These leaves are leaves of light. They are lessons bright as silver, valuable beyond all price, from the Great Physician of the universe the cure is certain. Oh! let us not refuse their invitation. Love and light, in all their manifold truths and illustrations, will chase away the demons of discord, cruelty, and crime, substituting health, happiness, and blessing: minds at peace, homes like heaven; and these the ante-chambers of unending bliss. These leaves are for the healing of the nations.

UNITY NOT IDENTITY.

THE saddest chapters of Church history are those in which professing Christians have wrangled on points of doctrine, or fiercely disputed as to forms of church order, government, and discipline. The so-called "religious wars," which have ravaged and depopulated whole districts of country, invariably have had for their questions at issue doctrinal tenets and ecclesiastical forms. Men, unwilling to see, or incapable of seeing, more than one side of a controversy, have taken up arms to defend, and to enforce, their one-sided view, until it has become too true that "the history of the church is the contentions of Christians." To coerce or to persuade men into uniformity as to ritual, as to discipline, as to dress, as to doctrines, has been the ambitious dream of spiritual tyrants in every age. They have often laboured, first to drive those who differed from them out of the pale of the Church, and afterwards to rid the world of their presence. They have exalted their own enemies into being enemies of God, and have then thought that they did God good service, in sending such wicked people to their last account as speedily as possible. Although the power to proceed to such extremities of enmity has happily departed, the same spirit still burns in the hearts of the children of men. Hereditary evil is not got rid of, however much the circumstances of national life, the development of education, and the obligations of social order may impose restraints on its manifestations.

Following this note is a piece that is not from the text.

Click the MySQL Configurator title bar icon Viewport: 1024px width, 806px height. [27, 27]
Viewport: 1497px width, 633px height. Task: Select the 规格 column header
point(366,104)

The present generation is capable of perpetrating any enormity which previous generations, its forefathers, may have committed. The entail of propensities may be hidden because of many repressions; but it cannot be cut off. Only regeneration can subjugate the evils, which motives of prudence are sufficient to only restrain. In order that an evil may be subjugated, it must be perceived. That which we do not discern, we can never fight against and overcome. Therefore, it is

valuable to consider what may be termed the root of contention in the Church.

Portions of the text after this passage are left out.